Lady Gaga, MAYHEM (Universal)
Il y a quinze ans maintenant, le slogan virtuel et viral «elle avait un string et un rêve» célébrait le départ de feu spectaculaire de Lady Gaga, qui en deux albums (The Fame, 2008 et The Fame Monster, 2009) s’érigea en une pop star soudaine, du genre machine rutilante mainstream qui ne s’entend pas arriver et qui de ses dents d’acier vous déchire une époque et son histoire, la digère pour mieux la recracher à sa façon sous forme de sons et références artistiques altérées, faisant du neuf avec du vieux et y trouvant – magie de la réinvention perpétuelle – son propre vocabulaire. En tête des charts armée de ses mille tubes (Pokerface, Bad Romance, Telephone ft. Beyoncé…), elle peaufina de ses clips-fleuve, chorés, apparitions médiatiques et tenues étranges de viande ou de diamants, son image de créature provocatrice, obtenant ce que toute pop star désire au fond le plus : nous faire croire qu’elle a toujours existé. C’est donc quinze ans de règne plus tard et après bien des virages arty, jazz, house, country, électroniques poisseux et criards, de passages sur grand écran (A Star is Born, Joker : folie à deux…) que Lady Gaga nous revient avec MAYHEM, huitième album studio qui fait hurler les fans de joie. «Elle est TELLEMENT de retour», genre d’insulte larvée façon «c’est dans les vieux pots qu’on fait les meilleures soupes». Mais Gaga l’a probablement cherché tant avec MAYHEM elle joue de ses propres sonorités passées – on pourrait littéralement chanter «I want your bad romance» au cœur de Vanish Into You. Surfant sur ses thèmes de prédilection sépulcraux : résilience, empoisonnement, maladie, confrontation avec ce qu’il y a de plus vulnérable et d’obscur en elle (cette fameuse «Lady in Red», alter ego présent dans trois de ses derniers clips), Lady Gaga nous fera, ok, danser au milieu des flammes d’un monde qui périclite. On va s’acclimater doucement à Perfect Celebrity, Killah (et son riff de guitare pris chez Fame de Bowie), garder en tête le fameux Abracadabra, en somme, les morceaux d’une pop star qui en est bel et bien arrivée au stade de se digérer elle-même. Jérémy Piette
Jonathan Personne, Nouveau Monde (Bonsound)

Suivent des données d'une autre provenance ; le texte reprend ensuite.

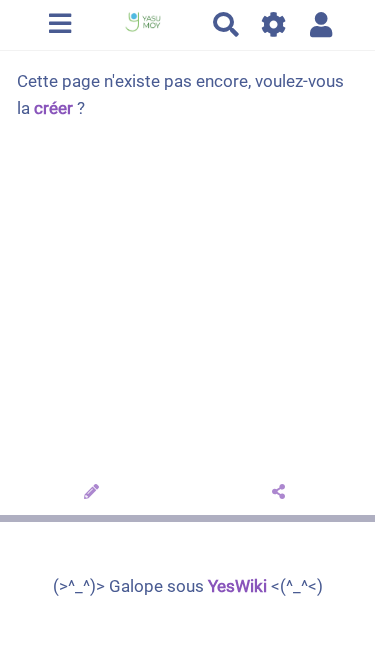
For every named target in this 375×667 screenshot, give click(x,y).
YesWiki (237, 586)
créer (53, 108)
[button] (321, 24)
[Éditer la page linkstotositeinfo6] (94, 493)
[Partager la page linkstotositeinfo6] (281, 493)
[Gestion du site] (274, 24)
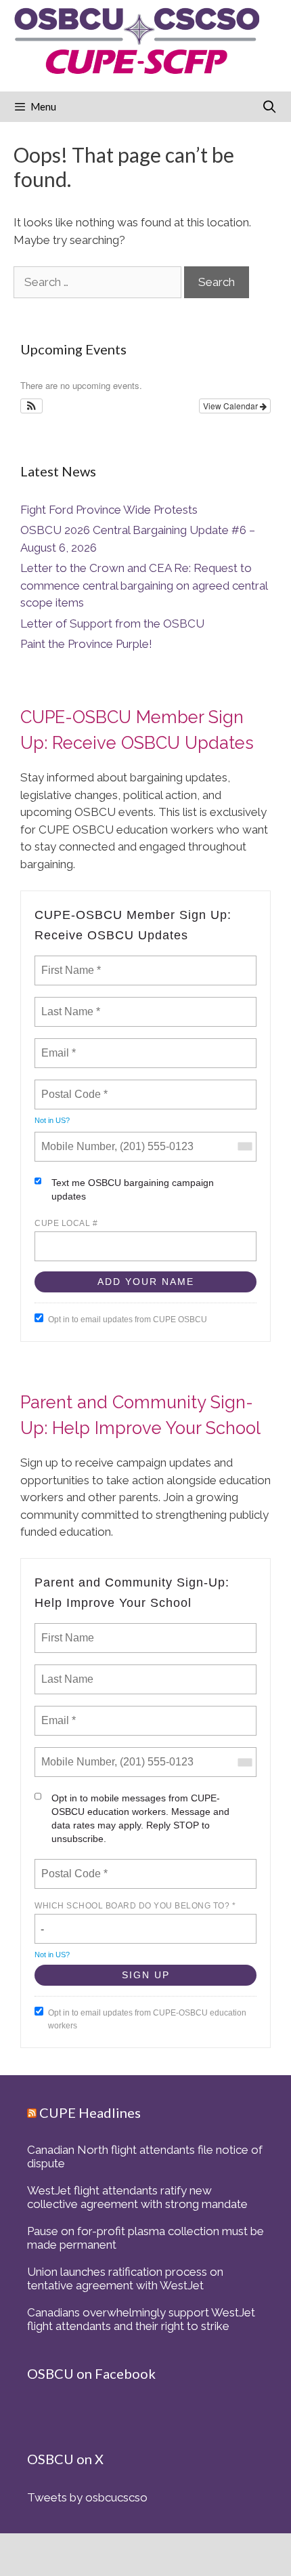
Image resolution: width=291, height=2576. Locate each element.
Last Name (65, 1671)
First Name (67, 1630)
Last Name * (68, 1004)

Jonathan Personne quatrième – déjà. On a pourtant l’impression que Disparitions, son premier album solo (2020), date d’hier tant il résonne toujours avec force et précision. Le jour où il faudra répertorier les classiques de cette étrange décennie, il sera haut dans la liste. Nouveau Monde ne devrait pas s’en sortir trop mal non plus. Sans rien changer aux fondations (Neil Young et Ennio Morricone s’invitent chez Gérard Manset), le musicien montréalais, première ligne du groupe Corridor, passe du western au film de morts-vivants. Neuf titres déterrés du passé, sortis de tiroirs-caveaux, ressuscités, réassemblés, dans un ensemble inexplicablement cohérent où les chemins, pourtant, bifurquent vers des zones inattendues (stoner, rock FM, shoegaze), voire excessivement improbables (la Vie, la Mort, qui sonne comme une collaboration entre Thin Lizzy et les Wipers, sous hélium). Sublime – encore. Lelo Jimmy Batista
Abel Selaocoe, Hymns of Bantu (Warner Classics)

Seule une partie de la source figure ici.